======== Data shown

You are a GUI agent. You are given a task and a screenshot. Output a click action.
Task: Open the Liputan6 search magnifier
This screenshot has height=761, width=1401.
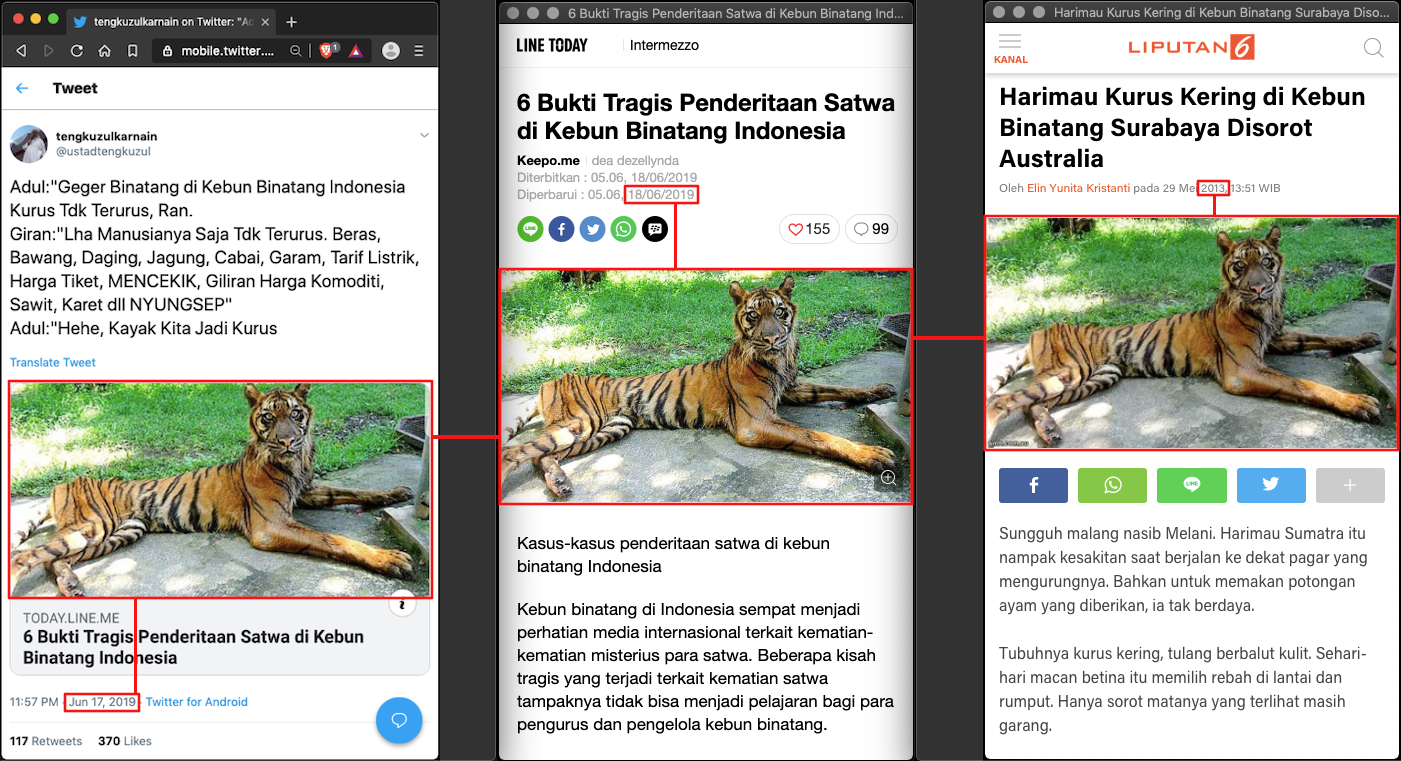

================
======== Data shown

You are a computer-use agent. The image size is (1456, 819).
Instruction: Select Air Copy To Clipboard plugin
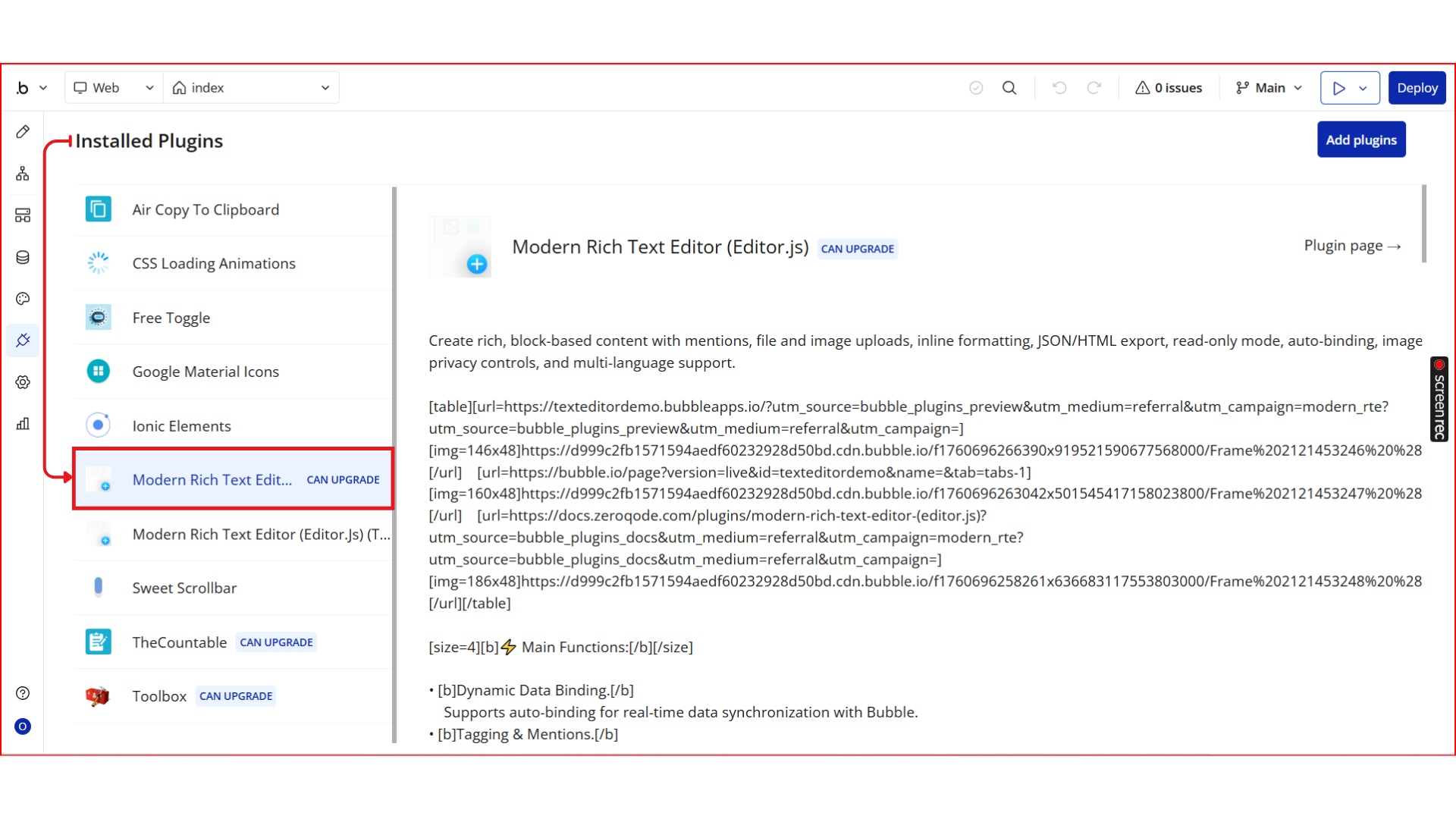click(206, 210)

================
======== Data shown

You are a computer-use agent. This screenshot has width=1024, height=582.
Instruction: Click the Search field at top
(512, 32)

================

| Your objective |
Render the entries as a two-column CSV with the columns "prompt" and "action", one row per entry, starting at the line containing "You are a computer-use agent. The" and ending at the line containing "click(206, 210)". Put each value in a single quoted field, turn line breaks into spaces, and leave the pictures out.

| Output below |
prompt,action
"You are a computer-use agent. The image size is (1456, 819). Instruction: Select Air Copy To Clipboard plugin","click(206, 210)"